I nodded, though not entirely confidently.
That was from his perspective. He didn't know about the hypersensitivity formation. Though, to be fair, it probably would be better suited to fruit collection.
"I understand. I'll look around, and then head out."
"Glad we understand each other. If you need essence — give me a call," said the horned worker, and left me alone with my thoughts and the dust collector.
I was alone in the brush with the collector.
This place didn't look much different from anywhere else, just another spot beneath the canyon wall. Overhead, whirlwinds and gusts burst out of ceiling-cut vents, stirring dust through the air. It was the cultivators enriching the Garden with Air Qi — the qi from their techniques mixing with the dust I was meant to collect.
From what Kiwi had said, not all dust was equally charged, and not every gust carried qi.
I closed my eyes and spread my arms, giving myself over to the elements.
The wind poked and slapped at me, in the side, the head, the face, the back, but never with enough force to knock me down. The pressure struck my armour and dulled the sensations somewhat.
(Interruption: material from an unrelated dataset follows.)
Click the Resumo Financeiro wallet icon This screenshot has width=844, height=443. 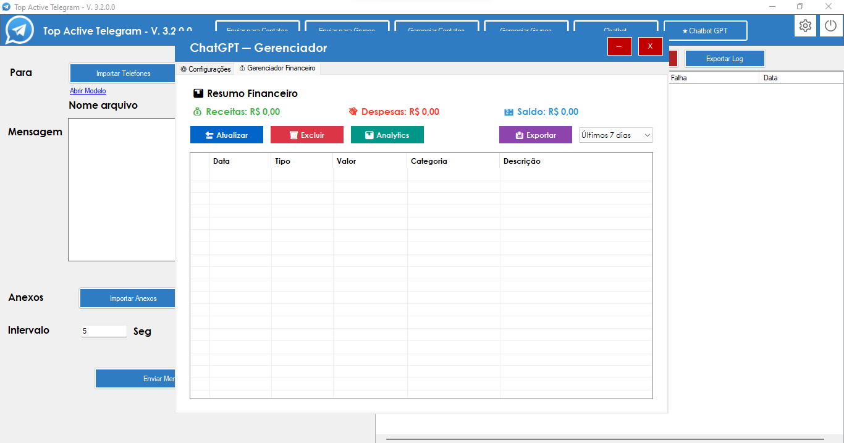tap(198, 94)
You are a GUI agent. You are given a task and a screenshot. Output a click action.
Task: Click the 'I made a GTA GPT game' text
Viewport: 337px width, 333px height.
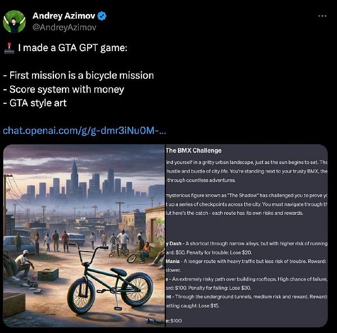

The wind was far too erratic to be natural, but it didn't carry that razor-edge danger I'd felt from Omar's attacks.
There was something there, at the very edge of perception, but it kept slipping away.
I activated the hypersensitivity formation.
The howling hit my ears, and beneath it came the rush of my own breath, the drumbeat of my heart, the rasp of sand across my armour. I forced those internal sounds away and focused on the wind.
It split into thousands of tones. Layers, plates, currents overlapping, merging, and wrestling in a chaotic, mesmerising dance.
The wind felt angry, as if it were trapped in this canyon, its freedom denied.
It wanted to break free.
It was angry!
I felt that rage gathering, accelerating, twisting a little deeper into the canyon.
A flicker of instinct made me open my eyes and turn towards the sensation. Around a hundred metres away, the sand swirled into a spiral and instantly surged into a towering column of dust reaching for the sky. At first it was narrow, no thicker than my torso, but it quickly doubled, tripled in size, tearing shrubs from the ground and sucking them in like an enraged vacuum cleaner.
Now that was power. A force of nature not to be argued with.
At least, I couldn't argue with it.
When the living column tilted in my direction, I was already preparing to grab the dust collector and leg it.
But then, layered over the howling wind, came the familiar roar of jet engines.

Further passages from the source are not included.